Jennifer Kent's debut stands out not just for its award-deserving performances and a monster that will keep a generation awake, but also because it’s a masterpiece of technical skill. The editing has a wryness that's similar to an Edgar Wright film or Evil Dead II, giving scenes a certain objective sense of ridiculousness. The palette is all greys and washed out blues, which if nothing else makes it look unlike any representation of small town Australia I've ever seen before.

Where the film truly excels though is in its sound design. The Babadook is truly a film to see in a well equipped cinema. The skittering around the walls, the oppressive bass every time the book opens and the blistering shock of 'ba BA-ba DOOK DOOK DOOK' are absolutely integral to giving you the dreadful willies.

What I now see every time I close my eyelids.

The Babadook has a strong connection to the best of Guillermo Del Toro's work. Horrifying fantasy spilling out of the characters' deepest flaws, only combated through a strengthened familial bond. Amelia and Samuel are absolutely vital to each other's survival despite any resentment or fear they have of each other. But no matter what happens, as long as they trust each other they’ll be okay. If they can trust each other.

If you're a horror geek, The Babadook invokes so many wonderful sources.
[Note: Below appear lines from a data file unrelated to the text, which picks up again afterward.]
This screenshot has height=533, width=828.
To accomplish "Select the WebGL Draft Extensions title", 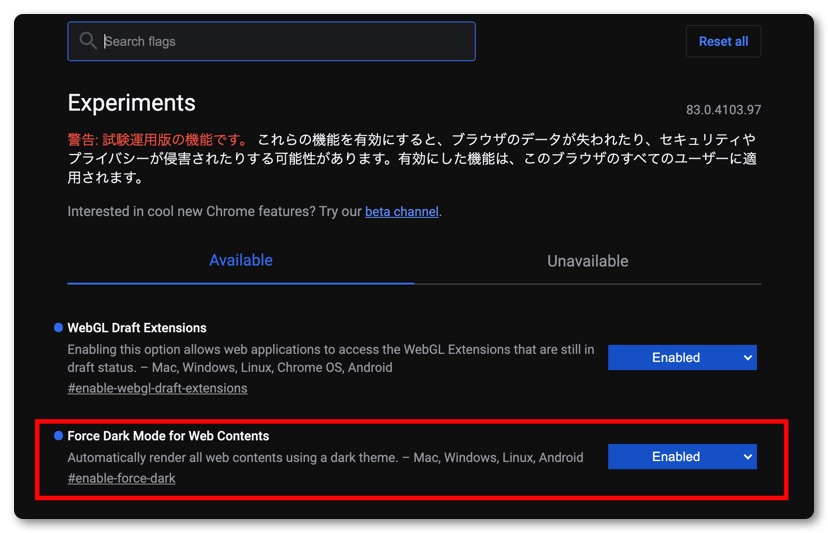I will 137,328.
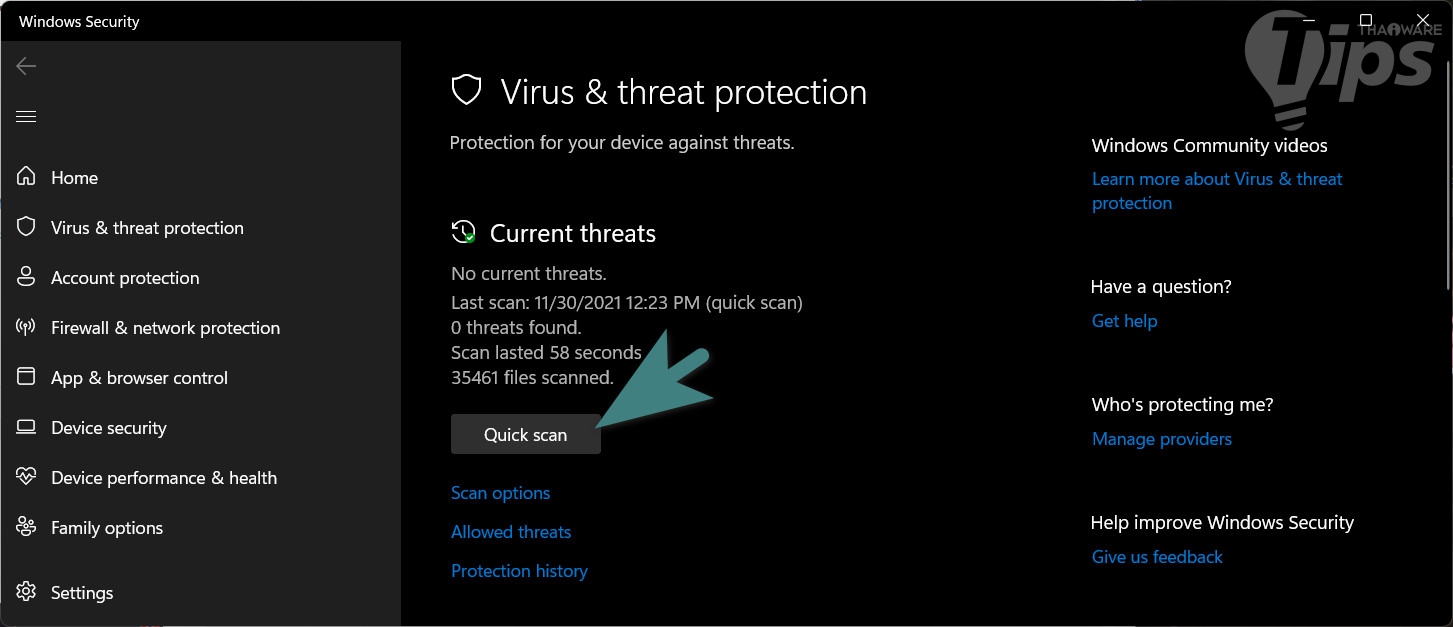View Protection history

click(519, 571)
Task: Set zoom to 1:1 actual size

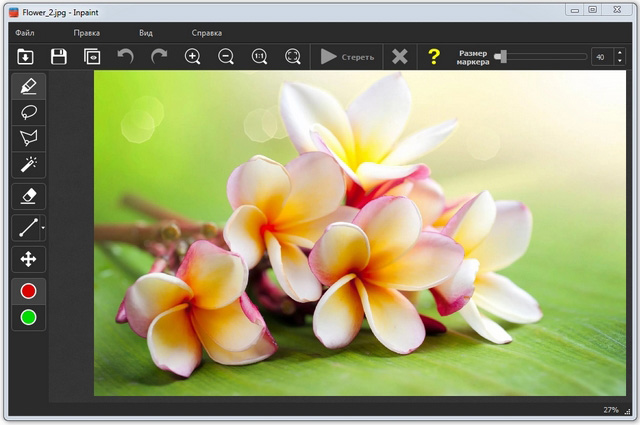Action: pyautogui.click(x=259, y=57)
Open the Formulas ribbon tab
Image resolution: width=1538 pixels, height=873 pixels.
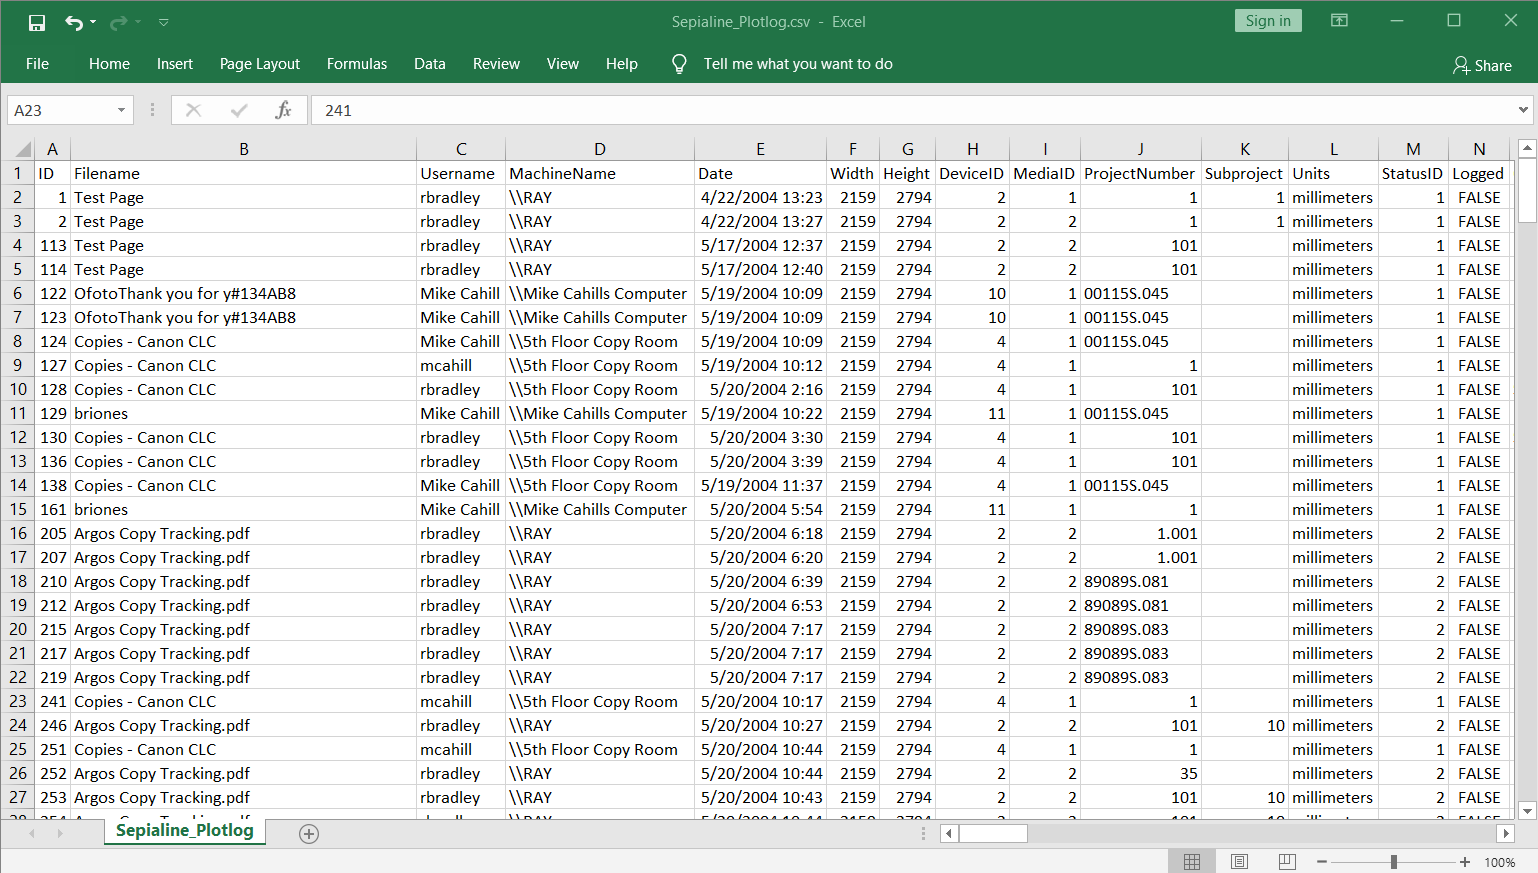[x=356, y=64]
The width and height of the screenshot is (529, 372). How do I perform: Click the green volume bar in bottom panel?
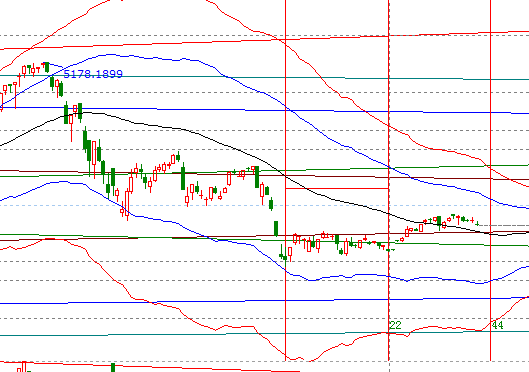[113, 367]
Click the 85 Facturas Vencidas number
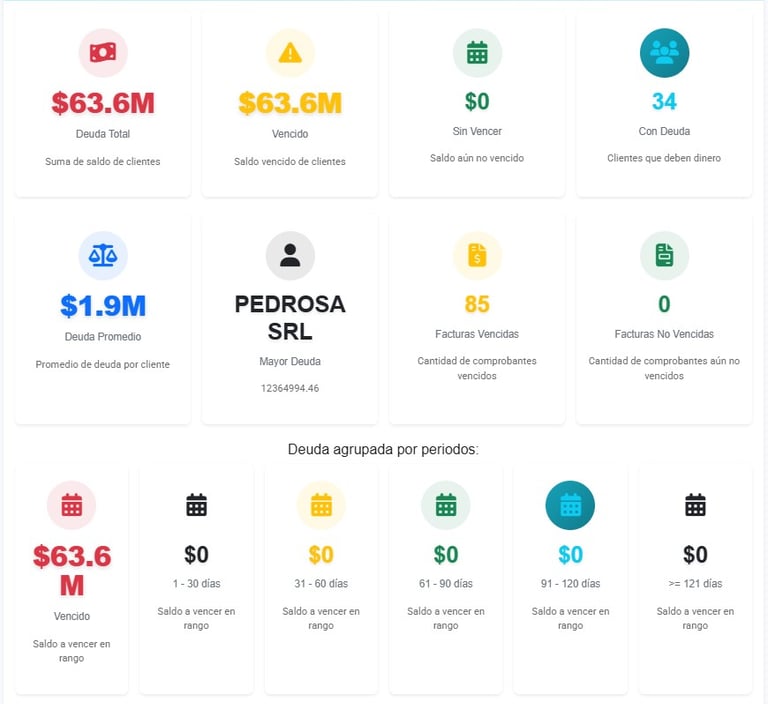The width and height of the screenshot is (768, 704). 477,304
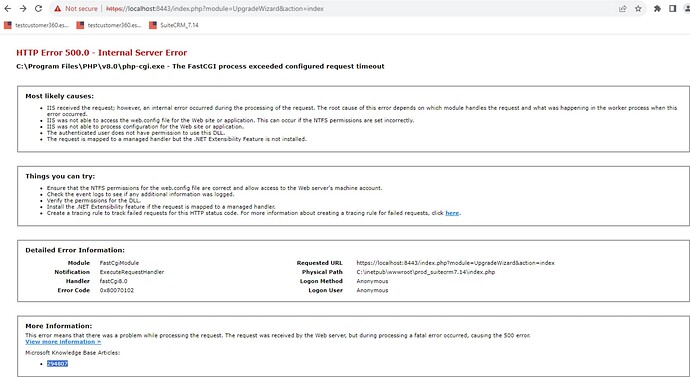Bookmark the page with star icon
Viewport: 690px width, 377px height.
click(638, 9)
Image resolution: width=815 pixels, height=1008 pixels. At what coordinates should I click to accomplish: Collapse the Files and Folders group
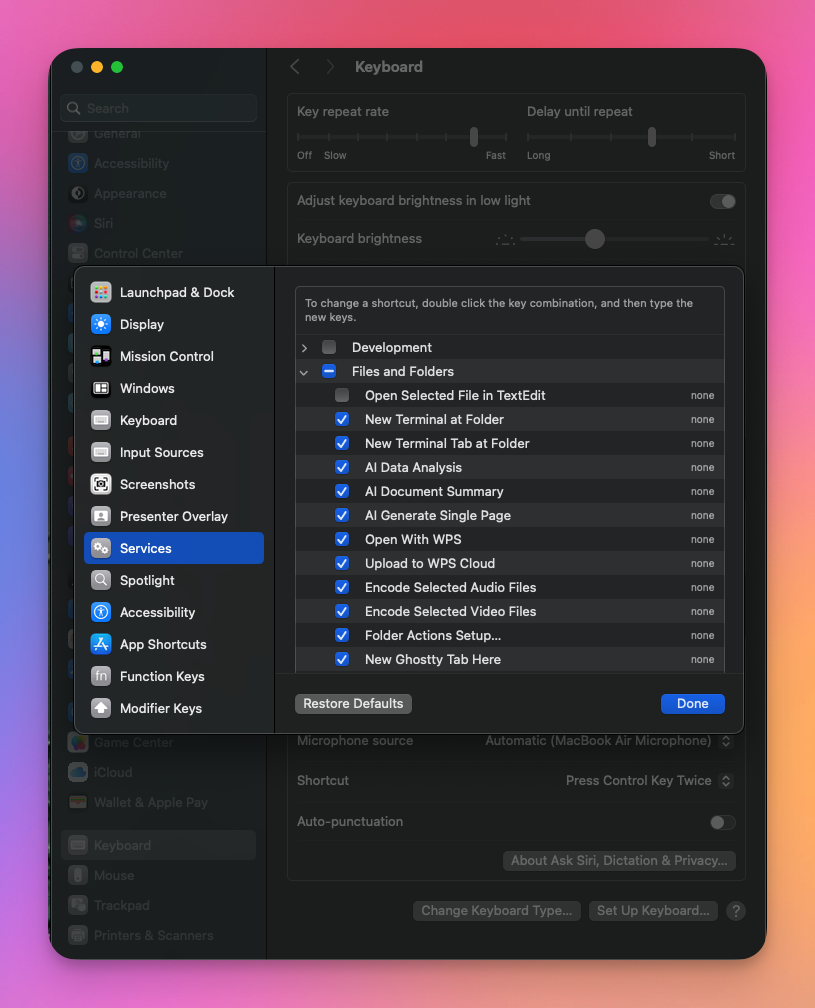[x=304, y=371]
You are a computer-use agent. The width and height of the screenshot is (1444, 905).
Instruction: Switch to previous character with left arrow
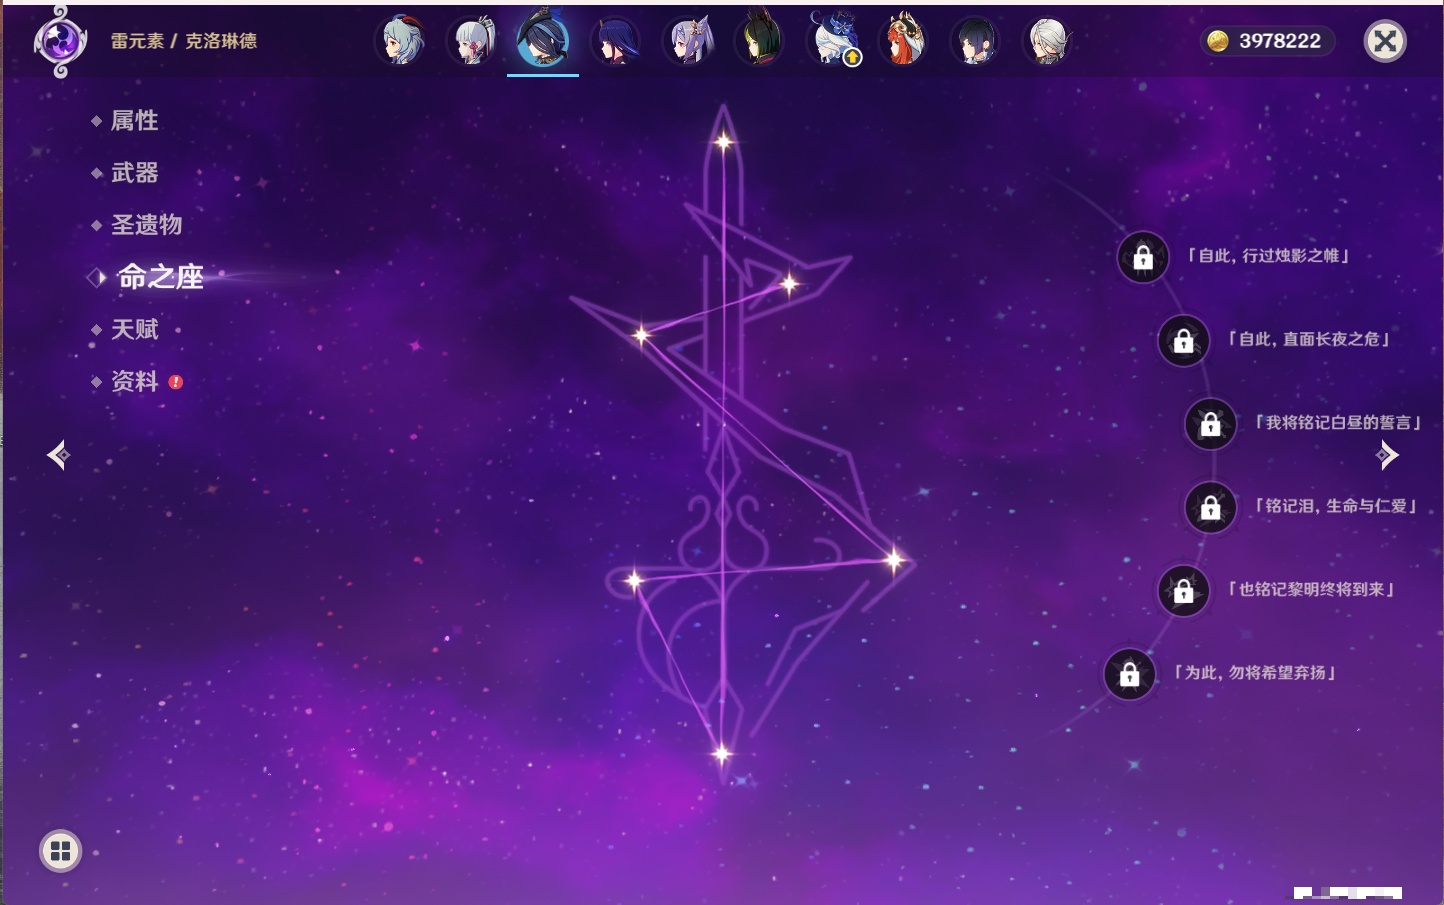tap(58, 455)
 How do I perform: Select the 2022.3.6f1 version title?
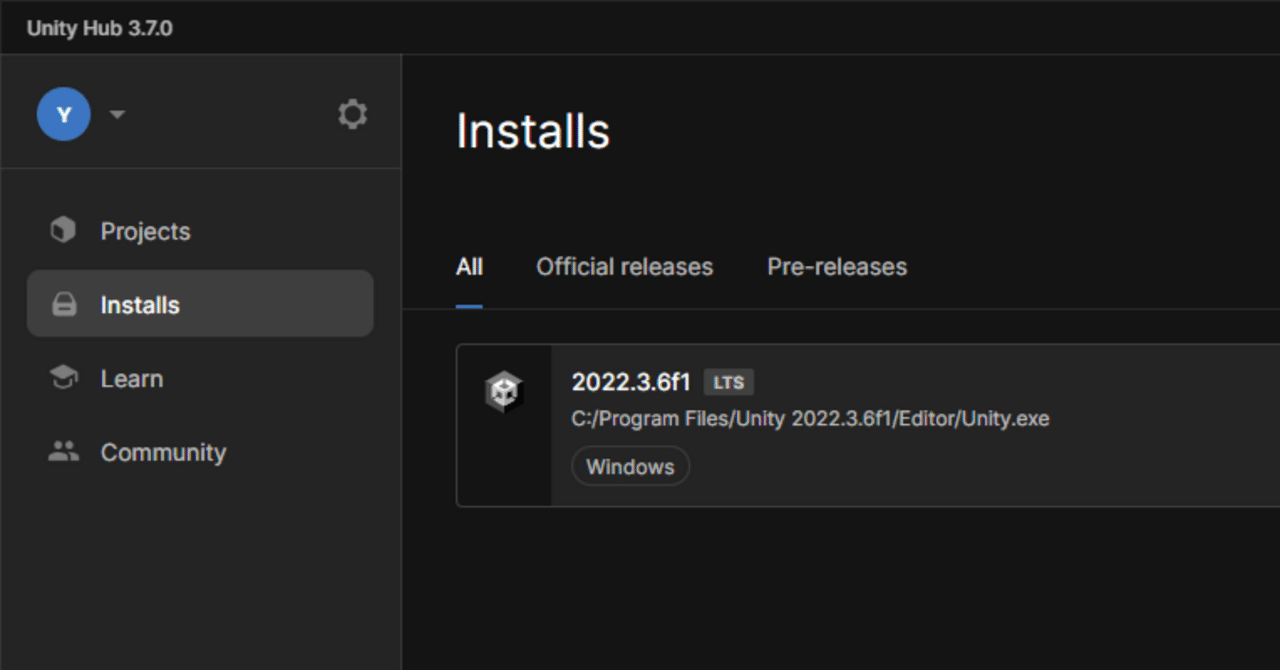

As well as the ones I've mentioned already, there's the unhinged paranoia of Rosemary's Baby, the gothic enchantment of The Innocents, the disquieting ghost stories of M.R. James and a slew of macabre silent horrors like Haxan or The Cabinet of Dr Caligari. Yet The Babadook manages to create something entirely original. Achieving what all the greatest horror films have done in the past by simply turning the normal into the threatening.

What Ring did for wells, long black hair and televisions, The Babadook will do for pop-up books, top hats and mums who hate you a bit.